**指示 1**
下のリストのうち、「This screenshot has height=473, width=652.」を含む行から始まり「Task: Open the Webhooks globe icon in sidebar」を含む行までを、両端の行も含めて、1行を1つの文字列とするJSONリストに整形してください。空行は入れない。

○ ○ ○ ○ ○ ○ ○

季語「風光る(かぜひかる)」の解説と季語を使った俳句の例

春の季節の季語の一つである「風光る(かぜひかる)」です。

風光る

俳句で使われる季語「風光る」をイメージした写真です

季語の解説:

「風光る」とは、春の風が陽光に照らされて明るく輝いているように感じられる様子を表す季語です。特に春の終わり頃、光が強まり、風が柔らかく吹く中でその風自体が光を帯びているかのような印象を与えます。この季語には、春の光の美しさと風の穏やかさ、そして自然全体の生命力が輝いているような印象が込められています。俳句では、風と光が一体となった春の情景がよく詠まれ、川面や草原、街道など、光が当たる場所を舞台にすることが多く、春の風の爽やかさと光の温かみが強調されます。静かな春の日に自然の中で感じる穏やかな風の輝きは、春の季節の明るさと生命力を象徴的に表現しています。

○ ○ ○ ○ ○ ○ ○

**指示 2**
季語「風光る」の解説の「春の季節の季語の一つである「風光る(かぜひかる)」です。」から始まり「力を象徴的に表現しています。」までの部分を、「陽光」を「日差し」に置き換えて書き直すこと。

○ ○ ○ ○ ○ ○ ○

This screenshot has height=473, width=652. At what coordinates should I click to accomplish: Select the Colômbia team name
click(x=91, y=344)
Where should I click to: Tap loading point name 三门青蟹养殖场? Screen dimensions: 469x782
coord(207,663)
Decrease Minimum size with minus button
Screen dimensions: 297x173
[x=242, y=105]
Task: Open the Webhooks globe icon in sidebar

○ ○ ○ ○ ○ ○ ○

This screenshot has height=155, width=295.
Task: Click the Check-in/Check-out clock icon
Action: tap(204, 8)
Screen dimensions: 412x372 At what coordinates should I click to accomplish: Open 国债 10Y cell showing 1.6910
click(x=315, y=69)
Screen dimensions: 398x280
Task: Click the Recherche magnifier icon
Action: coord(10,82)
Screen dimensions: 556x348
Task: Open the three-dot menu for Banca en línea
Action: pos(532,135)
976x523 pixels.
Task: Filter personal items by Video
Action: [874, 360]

○ ○ ○ ○ ○ ○ ○

**解答 1**
[
  "This screenshot has height=473, width=652. At what coordinates should I click to accomplish: Select the Colômbia team name",
  "click(x=91, y=344)",
  "Where should I click to: Tap loading point name 三门青蟹养殖场? Screen dimensions: 469x782",
  "coord(207,663)",
  "Decrease Minimum size with minus button",
  "Screen dimensions: 297x173",
  "[x=242, y=105]",
  "Task: Open the Webhooks globe icon in sidebar"
]

**解答 2**
春の季節の季語の一つである「風光る(かぜひかる)」です。

風光る

俳句で使われる季語「風光る」をイメージした写真です

季語の解説:

「風光る」とは、春の風が日差しに照らされて明るく輝いているように感じられる様子を表す季語です。特に春の終わり頃、光が強まり、風が柔らかく吹く中でその風自体が光を帯びているかのような印象を与えます。この季語には、春の光の美しさと風の穏やかさ、そして自然全体の生命力が輝いているような印象が込められています。俳句では、風と光が一体となった春の情景がよく詠まれ、川面や草原、街道など、光が当たる場所を舞台にすることが多く、春の風の爽やかさと光の温かみが強調されます。静かな春の日に自然の中で感じる穏やかな風の輝きは、春の季節の明るさと生命力を象徴的に表現しています。